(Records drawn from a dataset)
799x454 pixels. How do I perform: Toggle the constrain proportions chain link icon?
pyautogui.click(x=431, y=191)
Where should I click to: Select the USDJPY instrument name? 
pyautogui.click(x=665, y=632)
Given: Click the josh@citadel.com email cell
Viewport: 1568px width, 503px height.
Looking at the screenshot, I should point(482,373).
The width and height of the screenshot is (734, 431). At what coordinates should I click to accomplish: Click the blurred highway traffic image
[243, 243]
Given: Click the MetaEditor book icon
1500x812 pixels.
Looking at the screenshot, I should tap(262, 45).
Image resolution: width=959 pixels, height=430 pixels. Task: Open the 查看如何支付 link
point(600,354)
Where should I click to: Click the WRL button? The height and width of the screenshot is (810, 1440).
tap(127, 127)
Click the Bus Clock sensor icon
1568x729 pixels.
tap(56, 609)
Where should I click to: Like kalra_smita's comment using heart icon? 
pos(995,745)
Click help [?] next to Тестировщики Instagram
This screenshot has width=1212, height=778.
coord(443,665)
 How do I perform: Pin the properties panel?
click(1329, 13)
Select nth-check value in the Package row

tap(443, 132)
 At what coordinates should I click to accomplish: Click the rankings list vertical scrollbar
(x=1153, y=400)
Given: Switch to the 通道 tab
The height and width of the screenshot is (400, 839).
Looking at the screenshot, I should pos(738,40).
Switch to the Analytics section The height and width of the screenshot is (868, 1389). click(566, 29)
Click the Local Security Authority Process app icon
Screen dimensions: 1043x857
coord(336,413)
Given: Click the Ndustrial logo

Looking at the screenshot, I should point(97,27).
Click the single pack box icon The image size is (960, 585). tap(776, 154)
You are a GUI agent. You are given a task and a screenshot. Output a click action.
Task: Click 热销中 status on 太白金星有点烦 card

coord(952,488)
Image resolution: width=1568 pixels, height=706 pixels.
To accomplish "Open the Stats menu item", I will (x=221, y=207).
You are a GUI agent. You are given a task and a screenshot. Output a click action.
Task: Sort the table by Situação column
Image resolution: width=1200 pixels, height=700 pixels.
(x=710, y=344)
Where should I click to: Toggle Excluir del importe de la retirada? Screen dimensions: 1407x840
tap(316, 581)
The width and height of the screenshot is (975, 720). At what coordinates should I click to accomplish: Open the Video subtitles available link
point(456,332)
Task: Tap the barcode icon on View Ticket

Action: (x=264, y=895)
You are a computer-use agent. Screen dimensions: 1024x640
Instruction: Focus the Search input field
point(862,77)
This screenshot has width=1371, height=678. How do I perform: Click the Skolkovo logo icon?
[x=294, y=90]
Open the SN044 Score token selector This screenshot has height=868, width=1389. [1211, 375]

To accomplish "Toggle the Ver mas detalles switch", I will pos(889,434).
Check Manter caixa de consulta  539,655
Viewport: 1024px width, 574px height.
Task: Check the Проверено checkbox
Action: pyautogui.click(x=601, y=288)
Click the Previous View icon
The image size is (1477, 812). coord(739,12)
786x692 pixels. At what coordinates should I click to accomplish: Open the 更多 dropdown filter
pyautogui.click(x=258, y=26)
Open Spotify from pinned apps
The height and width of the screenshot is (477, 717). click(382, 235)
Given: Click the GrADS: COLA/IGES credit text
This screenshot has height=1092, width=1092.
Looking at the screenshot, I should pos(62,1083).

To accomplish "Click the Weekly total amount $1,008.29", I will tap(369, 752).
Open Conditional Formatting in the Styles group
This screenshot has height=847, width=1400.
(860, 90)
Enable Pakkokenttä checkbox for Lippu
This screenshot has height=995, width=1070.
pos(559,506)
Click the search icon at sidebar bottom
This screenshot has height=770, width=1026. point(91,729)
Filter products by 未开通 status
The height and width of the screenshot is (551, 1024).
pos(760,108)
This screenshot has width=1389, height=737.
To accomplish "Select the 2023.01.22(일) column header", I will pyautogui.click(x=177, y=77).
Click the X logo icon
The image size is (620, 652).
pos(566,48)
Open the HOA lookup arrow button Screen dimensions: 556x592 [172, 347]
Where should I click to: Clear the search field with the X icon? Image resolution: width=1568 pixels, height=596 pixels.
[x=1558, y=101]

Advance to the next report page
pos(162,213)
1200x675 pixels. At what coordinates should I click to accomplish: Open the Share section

• **What the exercise asks**:
Restate the data word for word. Begin at its first line, end at the line that contains "Given: Click the josh@citadel.com email cell", and include both.

• **Written answer**:
799x454 pixels. How do I perform: Toggle the constrain proportions chain link icon?
pyautogui.click(x=431, y=191)
Where should I click to: Select the USDJPY instrument name? 
pyautogui.click(x=665, y=632)
Given: Click the josh@citadel.com email cell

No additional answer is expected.